Waters Floor Statement on Her Bipartisan Legislation to Curb Illegal Insider Trading
WASHINGTON, D.C. - Today, Congresswoman Maxine Waters (D-CA), Chairwoman of the House Financial Services Committee, gave the following floor statement on H.R. 624, the Promoting Transparent Standards for Corporate Insiders Act, bipartisan legislation which requires the Securities and Exchange Commission (SEC) to consider certain types of amendments to Rule 10b5-1 that would ensure corporate insiders are unable to indirectly engage in illegal insider trading through changes to their trading plans.
As Prepared for Delivery
Thank you, Mr. Speaker.
I am very pleased to have worked with Ranking Member McHenry on this bipartisan bill, H.R. 624, the Promoting Transparent Standards for Corporate Insiders Act.
The bill is designed to promote strong enforcement against financial fraud by ensuring that corporate executives cannot indirectly and illegally trade on material non-public information that they know about their companies.
The Securities and Exchange Commission (SEC) prohibits insider trading as a fraud that hurts both company investors and the integrity of our capital markets.

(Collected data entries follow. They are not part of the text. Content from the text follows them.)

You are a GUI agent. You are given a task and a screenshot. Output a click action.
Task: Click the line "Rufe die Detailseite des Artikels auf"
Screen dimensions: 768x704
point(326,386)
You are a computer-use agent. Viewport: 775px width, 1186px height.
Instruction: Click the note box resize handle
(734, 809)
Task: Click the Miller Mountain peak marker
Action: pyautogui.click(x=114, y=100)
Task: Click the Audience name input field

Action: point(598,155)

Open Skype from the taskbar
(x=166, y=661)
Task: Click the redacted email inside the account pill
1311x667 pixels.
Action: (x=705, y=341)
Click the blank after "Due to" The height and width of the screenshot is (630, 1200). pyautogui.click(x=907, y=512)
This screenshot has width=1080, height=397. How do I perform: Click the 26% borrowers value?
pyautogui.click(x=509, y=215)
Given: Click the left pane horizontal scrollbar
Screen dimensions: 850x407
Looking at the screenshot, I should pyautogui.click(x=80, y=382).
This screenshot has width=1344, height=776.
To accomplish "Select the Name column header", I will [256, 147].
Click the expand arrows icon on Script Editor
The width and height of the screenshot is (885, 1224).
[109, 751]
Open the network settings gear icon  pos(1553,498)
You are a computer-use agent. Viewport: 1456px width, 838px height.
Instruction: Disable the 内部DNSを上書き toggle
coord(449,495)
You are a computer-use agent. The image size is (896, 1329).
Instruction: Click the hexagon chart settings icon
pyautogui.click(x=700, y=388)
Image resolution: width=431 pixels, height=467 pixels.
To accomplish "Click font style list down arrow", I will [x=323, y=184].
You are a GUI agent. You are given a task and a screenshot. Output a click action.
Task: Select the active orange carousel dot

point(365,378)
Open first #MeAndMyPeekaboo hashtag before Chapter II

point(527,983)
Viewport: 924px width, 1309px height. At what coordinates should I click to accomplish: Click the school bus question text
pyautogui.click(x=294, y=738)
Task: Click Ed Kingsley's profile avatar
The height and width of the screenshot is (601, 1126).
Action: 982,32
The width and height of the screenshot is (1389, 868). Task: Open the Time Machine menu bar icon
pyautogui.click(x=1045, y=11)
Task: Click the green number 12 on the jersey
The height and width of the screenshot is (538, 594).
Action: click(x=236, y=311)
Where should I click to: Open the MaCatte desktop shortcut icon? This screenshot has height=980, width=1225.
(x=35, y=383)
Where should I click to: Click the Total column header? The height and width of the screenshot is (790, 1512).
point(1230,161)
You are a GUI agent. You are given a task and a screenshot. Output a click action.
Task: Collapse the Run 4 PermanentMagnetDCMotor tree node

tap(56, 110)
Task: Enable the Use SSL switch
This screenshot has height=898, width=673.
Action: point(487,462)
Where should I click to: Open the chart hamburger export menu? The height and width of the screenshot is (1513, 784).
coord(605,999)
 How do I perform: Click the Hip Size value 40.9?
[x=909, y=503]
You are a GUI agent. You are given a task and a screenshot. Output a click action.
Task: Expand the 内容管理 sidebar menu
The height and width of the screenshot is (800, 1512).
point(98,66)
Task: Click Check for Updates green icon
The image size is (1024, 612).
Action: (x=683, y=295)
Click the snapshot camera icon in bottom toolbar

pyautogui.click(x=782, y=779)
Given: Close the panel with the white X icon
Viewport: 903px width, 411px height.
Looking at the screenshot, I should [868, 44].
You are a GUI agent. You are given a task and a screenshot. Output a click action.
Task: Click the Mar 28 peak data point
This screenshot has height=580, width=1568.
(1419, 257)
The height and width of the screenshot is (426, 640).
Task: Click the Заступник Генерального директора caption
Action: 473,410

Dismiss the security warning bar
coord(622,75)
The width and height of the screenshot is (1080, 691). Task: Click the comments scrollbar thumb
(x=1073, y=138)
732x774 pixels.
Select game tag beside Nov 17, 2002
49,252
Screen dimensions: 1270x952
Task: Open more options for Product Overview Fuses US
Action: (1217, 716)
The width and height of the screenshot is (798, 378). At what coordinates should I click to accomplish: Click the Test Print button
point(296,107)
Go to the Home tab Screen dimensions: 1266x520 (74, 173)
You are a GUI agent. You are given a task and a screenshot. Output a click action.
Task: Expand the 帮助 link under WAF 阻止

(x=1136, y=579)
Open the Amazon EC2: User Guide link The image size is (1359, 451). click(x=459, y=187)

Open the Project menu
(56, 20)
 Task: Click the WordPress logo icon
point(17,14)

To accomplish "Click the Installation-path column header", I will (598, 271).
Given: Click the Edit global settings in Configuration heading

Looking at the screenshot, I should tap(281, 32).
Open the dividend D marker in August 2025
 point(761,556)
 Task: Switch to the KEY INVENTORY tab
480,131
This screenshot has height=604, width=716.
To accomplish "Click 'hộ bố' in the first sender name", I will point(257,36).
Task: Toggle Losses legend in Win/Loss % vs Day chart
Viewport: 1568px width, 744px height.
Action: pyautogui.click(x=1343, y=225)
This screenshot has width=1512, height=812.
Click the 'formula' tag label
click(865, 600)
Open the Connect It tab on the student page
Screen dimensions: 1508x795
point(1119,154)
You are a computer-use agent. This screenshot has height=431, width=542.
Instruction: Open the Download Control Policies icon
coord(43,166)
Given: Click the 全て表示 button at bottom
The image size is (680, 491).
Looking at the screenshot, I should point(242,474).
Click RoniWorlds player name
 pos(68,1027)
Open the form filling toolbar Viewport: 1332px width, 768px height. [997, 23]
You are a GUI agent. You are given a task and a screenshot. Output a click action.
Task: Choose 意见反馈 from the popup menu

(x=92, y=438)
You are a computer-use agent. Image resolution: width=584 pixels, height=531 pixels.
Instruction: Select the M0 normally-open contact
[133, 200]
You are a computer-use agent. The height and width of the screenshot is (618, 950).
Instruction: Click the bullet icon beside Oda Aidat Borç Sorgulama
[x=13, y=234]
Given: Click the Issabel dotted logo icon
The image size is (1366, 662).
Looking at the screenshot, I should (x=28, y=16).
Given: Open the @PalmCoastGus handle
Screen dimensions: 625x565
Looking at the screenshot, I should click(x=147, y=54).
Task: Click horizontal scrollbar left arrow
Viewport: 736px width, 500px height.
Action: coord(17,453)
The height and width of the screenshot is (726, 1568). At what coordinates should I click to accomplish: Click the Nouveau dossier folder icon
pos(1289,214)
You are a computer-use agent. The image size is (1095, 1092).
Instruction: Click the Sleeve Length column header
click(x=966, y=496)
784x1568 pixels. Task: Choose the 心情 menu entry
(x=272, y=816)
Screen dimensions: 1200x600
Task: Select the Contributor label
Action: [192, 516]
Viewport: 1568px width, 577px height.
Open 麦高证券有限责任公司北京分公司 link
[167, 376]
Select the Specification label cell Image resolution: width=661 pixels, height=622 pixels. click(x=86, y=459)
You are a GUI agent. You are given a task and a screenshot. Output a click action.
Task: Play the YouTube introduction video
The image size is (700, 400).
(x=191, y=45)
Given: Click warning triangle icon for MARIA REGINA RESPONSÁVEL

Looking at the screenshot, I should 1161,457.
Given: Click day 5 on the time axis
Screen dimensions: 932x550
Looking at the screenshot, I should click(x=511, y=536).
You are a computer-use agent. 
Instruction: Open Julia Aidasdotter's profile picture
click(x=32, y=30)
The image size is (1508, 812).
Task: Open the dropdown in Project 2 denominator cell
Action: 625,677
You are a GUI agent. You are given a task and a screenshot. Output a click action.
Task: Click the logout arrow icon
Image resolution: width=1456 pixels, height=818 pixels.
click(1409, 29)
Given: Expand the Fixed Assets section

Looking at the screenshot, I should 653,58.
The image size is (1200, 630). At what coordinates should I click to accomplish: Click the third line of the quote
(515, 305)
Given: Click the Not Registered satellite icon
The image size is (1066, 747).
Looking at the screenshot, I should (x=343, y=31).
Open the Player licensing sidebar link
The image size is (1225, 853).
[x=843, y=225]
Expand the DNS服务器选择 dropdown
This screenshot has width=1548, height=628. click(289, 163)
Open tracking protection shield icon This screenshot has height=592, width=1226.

Those accused of illegal insider trading may defend themselves using the SEC’s rule for trading plans, Rule 10b5-1, and state that any trades that occurred while they possessed inside information were made pursuant to a preapproved trading plan.
But the rule for trading plans has several shortcomings that may allow corporate insiders to get away with insider trading.
My bill would require the SEC to study whether to amend its rule for trading plans to limit the ability of corporate insiders to, for example, adopt multiple, overlapping plans or change their plans to indirectly take advantage of inside information. The bill would then require the SEC to report to Congress and revise its rules based on the results of the study.
This bill is much needed as fraudulent stock sales by high ranking executives can erode confidence in our markets. For example, in November of 2017, the CEO of Intel reportedly sold $39 million in stock after he learned of two security flaws in Intel processors and within days of revising his trading plan for the second time that year.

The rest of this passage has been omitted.